Compiled Structured Extractors — Scaffolding (PR 4b.1)

Status: Implemented (PR 4b.1 of issue #75 Phase C) Parent epic: issue #75 Runtime-target RFC: extractor_compilation_runtime_target.md Working plan: issue #96, comment 4363301699, Milestone C1 / PR 4b Date: 2026-05-05

What this is

The deterministic contract layer the LLM-driven template fill (PR 4b.2) plugs into. No LLM call lives here. This PR ships compile-time plumbing:

compute_fingerprint(...) — sha256 over the #75 input tuple.
Manifest — bundle provenance dataclass with to_json / from_json.
validate_source(source) -> AstReport — allowlist-based AST safety check.
run_smoke_test(extractor, ...) -> SmokeTestReport — runs a candidate against sample events and gates on the #76 validate_extracted_graph validator.
compile_extractor(...) -> CompileResult — end-to-end pipeline (fingerprint → AST → write source → import → smoke + validator → write manifest). Bundle is on disk iff result.ok.

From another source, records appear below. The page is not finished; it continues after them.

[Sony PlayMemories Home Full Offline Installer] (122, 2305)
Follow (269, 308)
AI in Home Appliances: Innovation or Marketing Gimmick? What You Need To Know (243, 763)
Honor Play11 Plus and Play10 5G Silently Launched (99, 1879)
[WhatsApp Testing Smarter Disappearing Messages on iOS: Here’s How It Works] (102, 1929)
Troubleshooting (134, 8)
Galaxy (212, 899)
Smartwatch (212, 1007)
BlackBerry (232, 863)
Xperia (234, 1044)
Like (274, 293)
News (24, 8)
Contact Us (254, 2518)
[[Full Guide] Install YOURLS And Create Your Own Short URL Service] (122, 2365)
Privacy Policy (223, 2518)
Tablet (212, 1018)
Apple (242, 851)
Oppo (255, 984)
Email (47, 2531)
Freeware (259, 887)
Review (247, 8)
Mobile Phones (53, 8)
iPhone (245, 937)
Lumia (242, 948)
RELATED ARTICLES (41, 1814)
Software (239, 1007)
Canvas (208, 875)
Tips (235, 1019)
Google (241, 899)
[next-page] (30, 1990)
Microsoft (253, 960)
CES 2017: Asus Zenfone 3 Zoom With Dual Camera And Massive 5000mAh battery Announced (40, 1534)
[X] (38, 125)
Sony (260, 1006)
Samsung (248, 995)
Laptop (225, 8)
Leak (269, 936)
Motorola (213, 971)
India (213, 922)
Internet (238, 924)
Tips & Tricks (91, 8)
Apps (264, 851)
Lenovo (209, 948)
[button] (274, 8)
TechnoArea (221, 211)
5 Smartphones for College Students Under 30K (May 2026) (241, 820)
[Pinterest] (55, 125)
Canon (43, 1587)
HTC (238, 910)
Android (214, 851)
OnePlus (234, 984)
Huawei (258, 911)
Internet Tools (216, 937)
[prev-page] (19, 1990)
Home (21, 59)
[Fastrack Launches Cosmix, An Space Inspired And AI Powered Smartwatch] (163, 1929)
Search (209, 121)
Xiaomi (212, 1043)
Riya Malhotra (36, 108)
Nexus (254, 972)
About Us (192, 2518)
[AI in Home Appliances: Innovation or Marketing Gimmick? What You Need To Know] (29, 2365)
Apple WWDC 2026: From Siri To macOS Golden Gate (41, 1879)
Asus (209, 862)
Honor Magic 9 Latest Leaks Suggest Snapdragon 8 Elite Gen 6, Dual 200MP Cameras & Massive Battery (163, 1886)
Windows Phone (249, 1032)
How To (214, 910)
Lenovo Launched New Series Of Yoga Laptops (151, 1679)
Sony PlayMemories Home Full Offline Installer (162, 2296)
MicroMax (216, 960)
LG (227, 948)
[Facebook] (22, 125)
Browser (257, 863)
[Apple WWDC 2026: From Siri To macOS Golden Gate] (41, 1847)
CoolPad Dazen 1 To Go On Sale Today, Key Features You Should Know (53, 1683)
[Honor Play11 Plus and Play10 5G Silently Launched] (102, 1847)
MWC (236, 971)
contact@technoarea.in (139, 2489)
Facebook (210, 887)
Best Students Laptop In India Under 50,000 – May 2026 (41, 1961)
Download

Out of scope (deferred to PR 4b.2 and C2 per the runtime-target RFC):

LLM-driven template fill — 4b.2.
Runtime loader / orchestrator integration — C2.
Bundle storage discovery (in-repo vs BQ-table mirror vs both) — C2.
Per-event / per-field / per-node / per-edge fallback wiring — C2.
Multiple compiled extractor baselines — later in C1.

Public API

from bigquery_agent_analytics.extractor_compilation import (
    AstFailure,
    AstReport,
    CompileResult,
    Manifest,
    SmokeTestReport,
    compile_extractor,
    compute_fingerprint,
    run_smoke_test,
    validate_source,
)

All names are also re-exported from the top-level bigquery_agent_analytics package.

`compile_extractor`

result = compile_extractor(
    source=...,                      # Python source string
    module_name=...,                 # stable, fingerprint-unique module name
    function_name=...,               # function inside `source` to invoke
    event_types=("bka_decision",),
    sample_events=[...],             # ≥ 1 (#75 expects ≥ 100 in production)
    spec=None,                       # forwarded to the extractor
    resolved_graph=resolved_spec,    # #76 validator gates against this
    parent_bundle_dir=Path(...),
    fingerprint_inputs={
        "ontology_text": ...,
        "binding_text": ...,
        "event_schema": {...},
        "event_allowlist": (...,),
        "transcript_builder_version": ...,
        "content_serialization_rules": {...},
        "extraction_rules": {...},
    },
    template_version="v0.1",
    compiler_package_version="0.0.0",
)

if result.ok:
    # Bundle is on disk at result.bundle_dir/
    #   manifest.json
    #   <module_name>.py
    pass
else:
    # Inspect result.ast_report.failures and/or
    # result.smoke_report.{exceptions, validation_failures}.
    pass

Stages, in order. Any failure short-circuits and leaves no half-written artifacts on disk:

Fingerprint. compute_fingerprint(**fingerprint_inputs, template_version, compiler_package_version) is the directory name under parent_bundle_dir.
AST validation. validate_source(source) — fails early before any exec_module call.
Write source. Source is written to bundle_dir/<module_name>.py.
Import. load_callable_from_source(...) imports the module via importlib.util.spec_from_file_location and looks up function_name.
Smoke test + validator. run_smoke_test(extractor, events=..., spec=..., resolved_graph=...) runs the callable on each sample event, captures per-event exceptions, merges results, and runs validate_extracted_graph.
Manifest. manifest.json is written last — its presence signals a successful compile.

Local bundle layout

PR 4b.1 commits to one layout:

<parent_bundle_dir>/
└── <fingerprint>/
    ├── <module_name>.py
    └── manifest.json

The fingerprint is the directory name so two compile runs on identical inputs land in the same directory. module_name and function_name are validated up front as plain Python identifiers — path-traversal-shaped names like ../x fail the gate before the harness ever touches the filesystem.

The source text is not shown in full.